[quote]DrSkeptix wrote:
Another example of BHO’s weakness, intentionally depriving us of another diplomatic tool to contain Russia’s adventures:
“John Kerry told the Senate Foreign Relations Committee on Tuesday that “Russian provocateurs” had infiltrated eastern Ukraine in order to foment “an illegal and illegitimate effort to destabilize a sovereign state and create a contrived crisis.” Also on Tuesday, the Pentagon announced steep cuts to U.S. nuclear forces, four years ahead of schedule, in accordance with the 2010 New Start treaty with Russia.”
Atomic diplomacy? Are you serious? What is this, 1945-1952? Anyone who is passably familiar with the offense-defense balance and strategic nuclear weapons understands that they are inherently defensive in nature and serve as the ultimate deterrent, not as tools of “diplomacy”. If I put a gun to your head and tell you I will pull the trigger unless you cooperate, am I being diplomatic?
Even International Relations Realists; scholars and practitioners who believe in a Hobbesian world where power manifested as material capabilities is the ultima ratio in world politics; would find your argument to be naive to an alarming degree. You’re obviously wholly ignorant of the non-proliferation regime, are an ideological fundamentalist, or the most likely possibility, both. The United States is legally and morally obligated to reduce it’s nuclear arsenal. It has been since 1968.
Article VI of the Treaty on the Non-Proliferation of Nuclear Weapons (NPT) states that the nuclear weapons States those who had detonated a nuclear device before the treaty entered into effect; US, USSR, UK, France, and China are “to pursue negotiations in good faith on effective measures relating to cessation of the nuclear arms race at an early date and to nuclear disarmament, and on a treaty on general and complete disarmament under strict and effective international control.”

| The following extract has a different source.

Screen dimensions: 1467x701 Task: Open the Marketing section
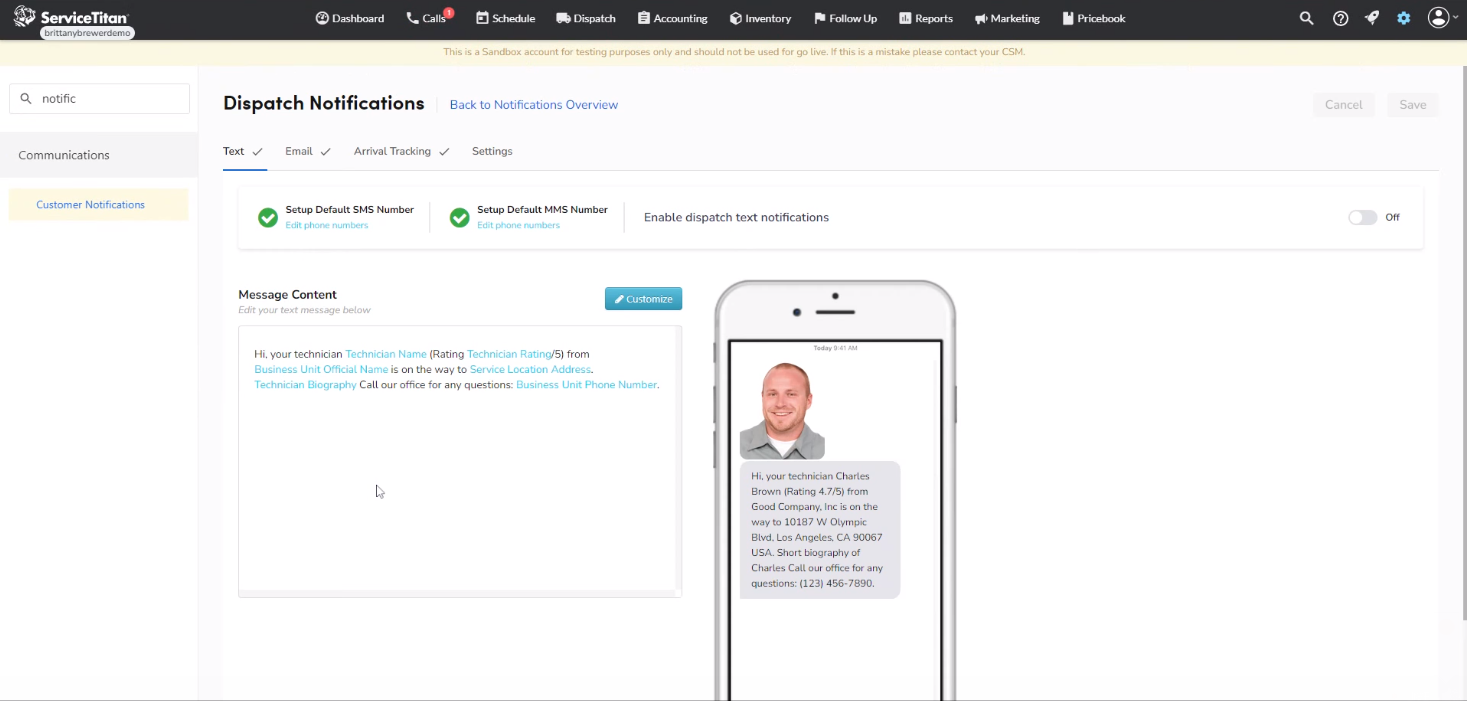point(1007,18)
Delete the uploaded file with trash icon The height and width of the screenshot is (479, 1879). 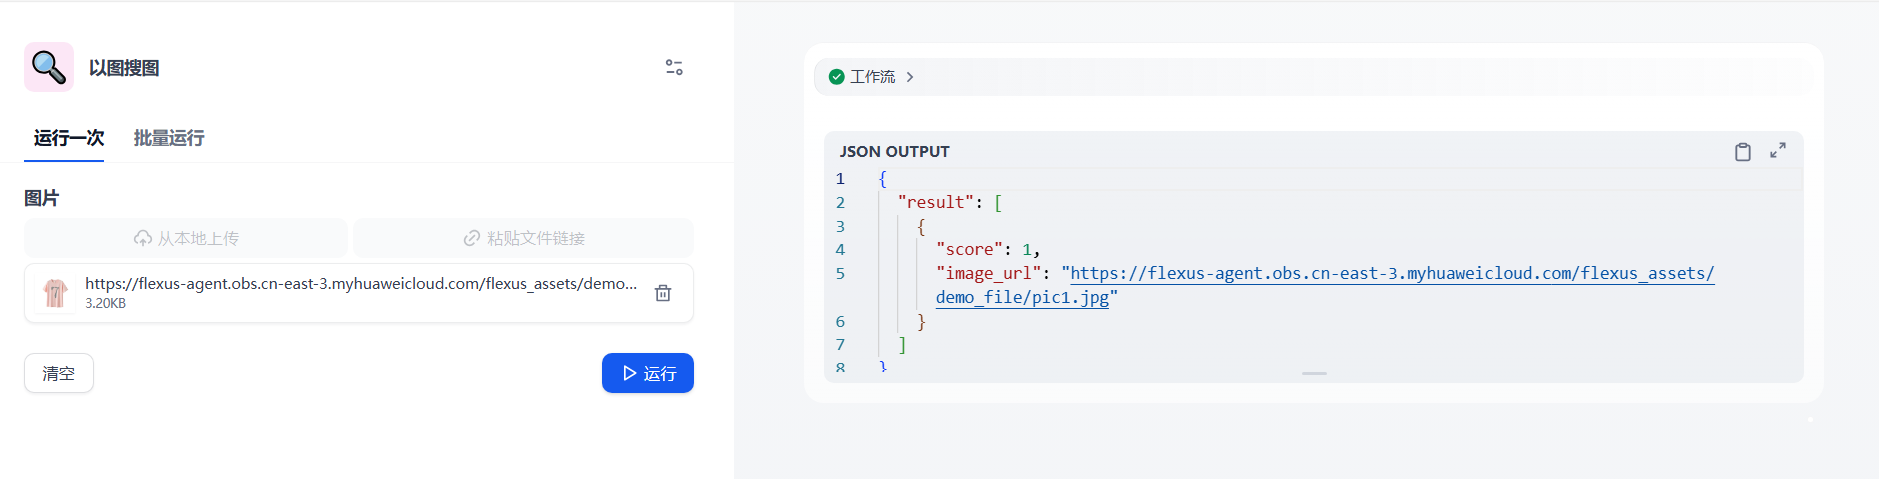click(663, 293)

The direct violation of article VI (i.e, vertical proliferation, one of the P5 increasing the quantity of their nuclear arsenal) would constitute a material breach of the NPT, which would give the non-nuclear weapons States (NNWS) a legal and moral basis to disregard their article II obligations.
Article II states that the NNWS are “not to receive the transfer . . . whatsoever of nuclear weapons . . . or of control over [them].” Additionally, the NNWS are required
“not to manufacture or otherwise acquire nuclear weapons” nor “to seek or receive any assistance in the manufacture of nuclear weapons.”
Obviously a cascade of horizontal proliferation (NNWS joining the nuclear club) is a scenario the United States would like to avoid, and the Obama administration’s decision to recommit to the non-proliferation regime was a sage one.